Quelques exemples que vivent les français….
Prenons en exemple deux des principaux accomplissements destinés à faire évoluer cette situation d'enlisement du handicap, évoqués par le Président de la République le 13 septembre dernier : la revalorisation de l'AAH et la création de postes de personnels aidants, pour permettre de scolariser les enfants handicapés. Il y a du mieux. Certaines choses semblent avancer, mais un léger parfum de déception flotte dans l'air. Si vous interrogez les personnes concernées, les commentaires sur ces améliorations sont plutôt amers.
Gabriel a 30 ans et il perçoit l'AAH depuis plusieurs années. Il espérait voir son pouvoir d'achat augmenter un peu, car malgré son désire de rester actif et de travailler, ses efforts se sont soldés par un licenciement. Il vit désormais de son mieux grâce à ces ressources mensuelles dont le montant est d'environ 800 € en septembre 2018, mais dont la majoration en deux temps devrait le faire passer à 900 € d'ici novembre 2019.
A priori, il s'agit là d'une bonne nouvelle. Mais Gabriel, qui souhaite se mettre en couple, nous fait comprendre la chose suivante « En réalité, on a l'impression qu'au lieu de nous verser 100 € nets en plus, on nous les prend dans une poche pour nous les remettre dans l'autre, par un petit tour de passe-passe. »
Pour comprendre ce propos, qui est celui d'autres personnes handicapées, voici ce que nous explique Rose, une jeune femme handicapée, qui comme Gabriel souhaite se mettre en couple avec une personne valide : « L'État nous prend financièrement en charge, lorsque nous vivons seuls, mais dès que l'on souhaite se mettre en ménage (et c'est le but de la majorité des gens), celui-ci se décharge sur notre conjoint. »
En effet, dès lors qu'une personne handicapée bénéficiant de l'AAH décide de vivre avec une personne gagnant un salaire, celui-ci doit être déclaré. L'allocation est ensuite réévaluée de façon dégressive en fonction du salaire unique rapporté au foyer. À partir de 1600 €, plus ce salaire est élevé et plus l'allocation diminue proportionnellement.

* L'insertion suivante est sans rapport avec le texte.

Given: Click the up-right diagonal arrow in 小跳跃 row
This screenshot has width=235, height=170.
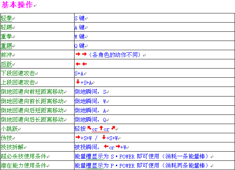Looking at the screenshot, I should 113,128.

Si vous prenez le cas de Gabriel, l’AAH, dont la conjointe seule gagne 2000 €, cela représente 2800/2900 € lorsqu'ils vivent chacun chez eux. Mais dès qu'ils décident de vivre ensemble, l'AAH est tout bonnement supprimée. Ils se retrouvent à vivre à deux sur le salaire de sa compagne. Gabriel est donc voué à être à la charge de sa femme, avec la culpabilité que cela engendre, les sources de conflits dans le couple et les impossibilités pour eux de se projeter dans l'avenir. Il est aberrant de réaliser qu'au bout du compte, les ressources étant de 1000 € par tête, ils finiront tous les deux sous le seuil de pauvreté ! Gabriel cherche à travailler, mais c'est un cercle vicieux. Il est sans cesse confronté au mur infranchissable érigé entre le handicap et le monde du travail. C'est aussi cela, la vie d'une personne handicapée.
Pour en revenir à cette majoration de l'AAH, en réalité, il faut savoir que le plafond des ressources apportées par le foyer va baisser. Ce qui signifie concrètement deux choses. La première est que cette augmentation nette de 100 € ne vaut que pour les célibataires momentanés. La seconde et qu'en réalité, ce sont certainement les couples comprenant une personne handicapée qui la financent par un système de vases communicants. Finalement, avec la diminution du plafond, les couples mixtes paieront encore plus cher.
Aidants, éducation la réponse est-elle suffisante ?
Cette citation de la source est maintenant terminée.